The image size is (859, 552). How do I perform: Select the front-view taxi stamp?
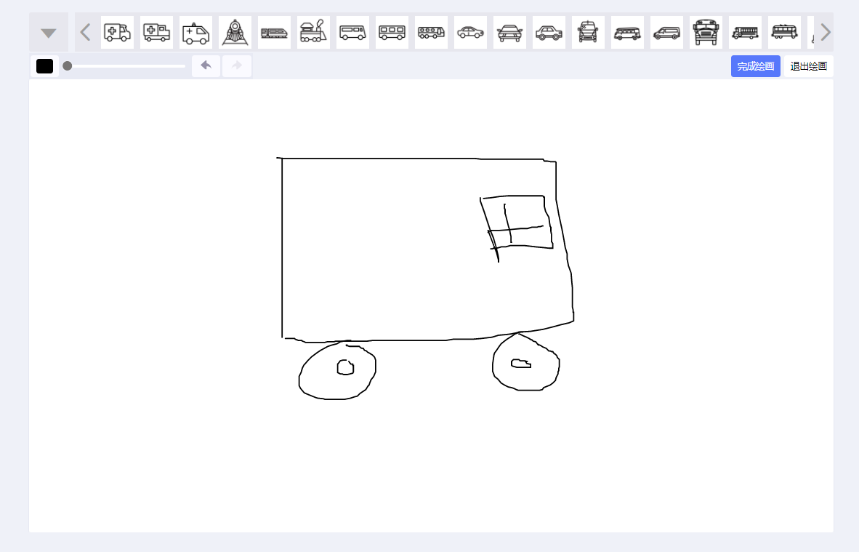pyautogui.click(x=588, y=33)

● ● ● ●

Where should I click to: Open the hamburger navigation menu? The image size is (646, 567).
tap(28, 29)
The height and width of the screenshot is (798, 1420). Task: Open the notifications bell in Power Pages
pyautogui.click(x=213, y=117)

● ● ● ●

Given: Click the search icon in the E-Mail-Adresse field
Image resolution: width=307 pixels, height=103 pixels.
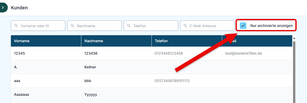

● ● ● ●

In your answer, include only the lines above starting at the line that holds "Given: Click the" and ending at the line that holds "Image resolution: width=307", copied exactly.

Given: Click the search icon in the E-Mail-Adresse field
Image resolution: width=307 pixels, height=103 pixels.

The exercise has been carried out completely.